Could following the lead of a laminated timber dorm building like this provide a clue as to how to solve the homeless and affordable housing crisis in a sustainable way? It’s possible that future shelters or affordable apartments could follow a space-efficient model like a student dorm, and thus save on the extra cost of making the building sustainable.
The Brown University dorms have natural light corridors, kitchenettes and study nooks. The building is an all-electric and combined CLT hybrid steel design, which contributes to Brown’s 2040 net-zero plans. The planned community in Ann Arbor, Michigan, is similar, based on the idea of co-housing with shared gardens and solar power on rooftops to keep the cost of a new neighborhood in this expensive college town to a reasonable level.
How much more expensive is sustainable housing?
HGTV says that building a sustainable home is about 20% to 30% more expensive than a traditional home. One way to make this more affordable is to build at scale. So, instead of individual homeowners trying to solve the affordable housing crisis on their own, larger sustainable developments that can save money at scale on solar installations and sustainable building materials could make sustainable housing more affordable.
HomeAdvisor says that solar panels cost the individual homeowner between $16,000 to $35,000 currently, but these costs can be brought down by powering entire neighborhoods or cities with clean power. Also keep in mind that sustainable housing is part materials and carbon footprint of construction, and part energy usage.
If sustainable housing is built with a mind to designing for natural light, for example, or passive rainwater harvesting, the costs can go down while the benefit remains high. LEED certified homes may be expensive up front depending on how they are built, but they are cheaper to maintain. Ideally, we will see sustainable affordable housing projects pop up that reduce operating costs: housing could be affordable because it is built at scale and built to be affordable to maintain.

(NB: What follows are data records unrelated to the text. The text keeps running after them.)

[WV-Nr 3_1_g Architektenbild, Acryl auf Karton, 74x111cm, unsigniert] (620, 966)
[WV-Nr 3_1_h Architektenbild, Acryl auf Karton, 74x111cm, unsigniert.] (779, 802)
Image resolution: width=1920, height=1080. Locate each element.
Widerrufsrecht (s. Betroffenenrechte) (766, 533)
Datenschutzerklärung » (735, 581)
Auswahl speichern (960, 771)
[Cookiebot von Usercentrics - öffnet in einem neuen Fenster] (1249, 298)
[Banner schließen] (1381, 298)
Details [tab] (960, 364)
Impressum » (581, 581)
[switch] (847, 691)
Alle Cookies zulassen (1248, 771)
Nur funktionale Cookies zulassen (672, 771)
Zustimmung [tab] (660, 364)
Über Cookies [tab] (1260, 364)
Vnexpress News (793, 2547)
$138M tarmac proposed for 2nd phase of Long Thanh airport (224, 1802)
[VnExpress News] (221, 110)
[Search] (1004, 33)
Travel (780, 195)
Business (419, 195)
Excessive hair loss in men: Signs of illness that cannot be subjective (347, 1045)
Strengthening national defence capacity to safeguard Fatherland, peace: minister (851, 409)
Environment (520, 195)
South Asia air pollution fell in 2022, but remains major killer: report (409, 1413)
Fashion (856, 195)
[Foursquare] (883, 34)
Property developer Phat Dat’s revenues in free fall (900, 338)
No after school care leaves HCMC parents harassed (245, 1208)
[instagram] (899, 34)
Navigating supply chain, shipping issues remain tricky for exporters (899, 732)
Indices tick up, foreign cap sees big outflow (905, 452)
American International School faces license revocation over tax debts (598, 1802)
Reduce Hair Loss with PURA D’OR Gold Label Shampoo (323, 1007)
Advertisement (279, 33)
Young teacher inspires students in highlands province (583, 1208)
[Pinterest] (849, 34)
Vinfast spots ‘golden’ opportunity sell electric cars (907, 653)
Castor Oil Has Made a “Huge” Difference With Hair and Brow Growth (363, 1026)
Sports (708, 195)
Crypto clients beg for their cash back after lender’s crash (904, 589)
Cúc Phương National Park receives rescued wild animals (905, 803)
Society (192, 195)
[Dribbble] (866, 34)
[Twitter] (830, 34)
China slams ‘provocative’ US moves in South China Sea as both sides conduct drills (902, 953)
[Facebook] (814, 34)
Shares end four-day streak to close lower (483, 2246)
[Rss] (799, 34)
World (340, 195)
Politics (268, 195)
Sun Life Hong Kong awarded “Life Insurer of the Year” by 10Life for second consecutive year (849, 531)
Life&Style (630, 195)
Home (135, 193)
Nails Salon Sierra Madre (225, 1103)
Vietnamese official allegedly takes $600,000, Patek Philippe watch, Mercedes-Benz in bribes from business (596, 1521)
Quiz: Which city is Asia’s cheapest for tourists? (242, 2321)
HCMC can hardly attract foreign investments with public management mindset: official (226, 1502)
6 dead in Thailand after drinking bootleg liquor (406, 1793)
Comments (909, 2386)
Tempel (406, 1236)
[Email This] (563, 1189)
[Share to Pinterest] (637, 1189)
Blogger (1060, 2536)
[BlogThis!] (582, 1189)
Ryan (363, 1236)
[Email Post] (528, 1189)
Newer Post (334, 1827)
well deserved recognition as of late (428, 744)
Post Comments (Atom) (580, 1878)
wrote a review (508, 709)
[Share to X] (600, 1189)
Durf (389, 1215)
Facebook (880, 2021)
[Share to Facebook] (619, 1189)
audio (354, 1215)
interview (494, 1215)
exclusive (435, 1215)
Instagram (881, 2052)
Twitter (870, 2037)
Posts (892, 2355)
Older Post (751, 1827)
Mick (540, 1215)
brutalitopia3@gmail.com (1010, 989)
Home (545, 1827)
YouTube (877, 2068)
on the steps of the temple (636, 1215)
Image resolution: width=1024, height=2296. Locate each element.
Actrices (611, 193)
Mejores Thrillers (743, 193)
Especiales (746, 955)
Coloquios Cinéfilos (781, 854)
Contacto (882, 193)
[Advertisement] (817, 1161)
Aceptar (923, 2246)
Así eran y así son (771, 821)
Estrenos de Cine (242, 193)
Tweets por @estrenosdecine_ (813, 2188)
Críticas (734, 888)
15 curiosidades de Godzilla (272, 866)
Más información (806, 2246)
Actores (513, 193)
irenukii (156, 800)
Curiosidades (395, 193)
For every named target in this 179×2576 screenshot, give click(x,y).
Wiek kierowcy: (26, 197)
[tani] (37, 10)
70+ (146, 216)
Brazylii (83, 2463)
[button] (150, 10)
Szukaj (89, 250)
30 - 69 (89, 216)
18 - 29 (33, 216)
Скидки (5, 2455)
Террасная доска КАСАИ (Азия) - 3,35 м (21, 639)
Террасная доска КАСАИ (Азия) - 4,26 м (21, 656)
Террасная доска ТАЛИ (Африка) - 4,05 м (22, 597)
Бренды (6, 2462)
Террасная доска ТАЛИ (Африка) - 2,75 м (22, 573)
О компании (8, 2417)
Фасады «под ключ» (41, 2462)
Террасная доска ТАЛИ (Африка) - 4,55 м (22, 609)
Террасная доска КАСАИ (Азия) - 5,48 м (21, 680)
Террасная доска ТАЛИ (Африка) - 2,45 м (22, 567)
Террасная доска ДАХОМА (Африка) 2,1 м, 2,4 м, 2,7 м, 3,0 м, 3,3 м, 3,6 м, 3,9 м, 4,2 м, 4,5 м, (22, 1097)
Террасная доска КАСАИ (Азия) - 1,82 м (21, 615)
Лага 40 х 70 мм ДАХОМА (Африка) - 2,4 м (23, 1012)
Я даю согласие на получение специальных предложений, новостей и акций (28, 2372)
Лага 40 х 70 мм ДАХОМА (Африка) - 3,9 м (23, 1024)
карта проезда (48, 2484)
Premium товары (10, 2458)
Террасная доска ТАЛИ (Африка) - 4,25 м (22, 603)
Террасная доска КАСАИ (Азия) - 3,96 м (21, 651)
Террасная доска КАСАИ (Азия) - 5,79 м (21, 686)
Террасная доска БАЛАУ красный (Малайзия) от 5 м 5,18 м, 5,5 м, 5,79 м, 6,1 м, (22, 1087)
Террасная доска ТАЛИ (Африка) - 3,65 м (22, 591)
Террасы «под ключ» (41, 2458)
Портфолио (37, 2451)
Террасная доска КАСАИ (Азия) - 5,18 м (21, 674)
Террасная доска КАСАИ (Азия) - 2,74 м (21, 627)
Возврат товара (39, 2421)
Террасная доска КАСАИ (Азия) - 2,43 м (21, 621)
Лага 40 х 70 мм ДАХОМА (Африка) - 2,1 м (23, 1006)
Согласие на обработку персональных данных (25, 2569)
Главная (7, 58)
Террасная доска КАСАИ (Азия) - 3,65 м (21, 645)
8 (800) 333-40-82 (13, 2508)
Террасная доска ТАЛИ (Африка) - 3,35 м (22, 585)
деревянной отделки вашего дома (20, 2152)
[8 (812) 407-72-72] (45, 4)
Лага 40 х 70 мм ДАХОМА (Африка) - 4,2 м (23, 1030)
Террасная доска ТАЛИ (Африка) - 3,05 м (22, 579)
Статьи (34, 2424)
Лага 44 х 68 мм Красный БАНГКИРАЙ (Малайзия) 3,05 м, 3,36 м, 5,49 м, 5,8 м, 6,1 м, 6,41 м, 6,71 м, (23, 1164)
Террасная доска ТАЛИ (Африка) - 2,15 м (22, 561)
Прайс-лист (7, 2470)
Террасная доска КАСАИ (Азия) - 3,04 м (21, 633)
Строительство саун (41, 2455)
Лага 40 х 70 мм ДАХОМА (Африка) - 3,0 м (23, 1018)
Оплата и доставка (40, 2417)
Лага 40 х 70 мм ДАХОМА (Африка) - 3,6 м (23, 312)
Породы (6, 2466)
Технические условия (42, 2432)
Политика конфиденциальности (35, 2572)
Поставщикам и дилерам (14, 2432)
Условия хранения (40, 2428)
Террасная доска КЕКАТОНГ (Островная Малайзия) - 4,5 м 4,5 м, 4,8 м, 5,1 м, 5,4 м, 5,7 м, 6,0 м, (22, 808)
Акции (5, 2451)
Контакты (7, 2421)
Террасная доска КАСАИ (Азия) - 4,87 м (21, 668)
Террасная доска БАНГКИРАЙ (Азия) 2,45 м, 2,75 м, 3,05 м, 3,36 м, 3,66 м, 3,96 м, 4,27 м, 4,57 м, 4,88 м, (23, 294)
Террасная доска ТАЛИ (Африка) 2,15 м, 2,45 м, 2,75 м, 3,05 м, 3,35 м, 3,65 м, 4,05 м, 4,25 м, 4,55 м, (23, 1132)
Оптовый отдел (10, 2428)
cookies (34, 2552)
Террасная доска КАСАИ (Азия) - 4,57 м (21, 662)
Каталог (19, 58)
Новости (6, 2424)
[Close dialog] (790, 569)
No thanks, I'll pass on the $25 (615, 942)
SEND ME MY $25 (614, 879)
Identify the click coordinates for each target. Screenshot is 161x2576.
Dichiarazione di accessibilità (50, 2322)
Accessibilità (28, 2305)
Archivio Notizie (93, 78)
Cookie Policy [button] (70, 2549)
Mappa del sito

Cities can’t legislate away the homeless crisis
Meanwhile, cities around Los Angeles are creating backlash for recently passing legislation attempting to ban temporary structures erected in public spaces across the city. It’s an attempt to remove unsightly homeless camps, but where will homeless people go when the shelters don’t have enough space and many homeless choose to not live in shelter conditions?
Cities need solutions to the affordable housing crisis. With millions now unhoused across the U.S. and that number growing, the urgency of climate change and affordable housing pair to create a perfect storm.
Enter imperfect solutions: solar and wind power are now more affordable than ever before, but it takes legislation to get those technologies on rooftops and into homeowners’ hands. And of course that does nothing for the homeless.
A federal tax credit to municipalities for making sustainable housing affordable would go a long way to solving this crisis, but housing isn’t built in a day and people need solutions quickly.
The current sustainable housing projects are merely a guide that can shape future policy and building projects that might seem to ambitious to date. The U.S. needs affordable housing and fast. And it needs future housing to be required to be sustainable, for the sake of the planet and for the sake of residents who can’t afford higher energy costs.
With solar and other clean energy sources paired with sustainable building methods and materials slowly becoming more affordable, we will eventually see a partnership between affordable housing and sustainability solutions. But will it be anywhere near soon enough to relieve the current crisis? Some brave souls will have to risk it all to make it happen, but they will rake in the profits if they succeed.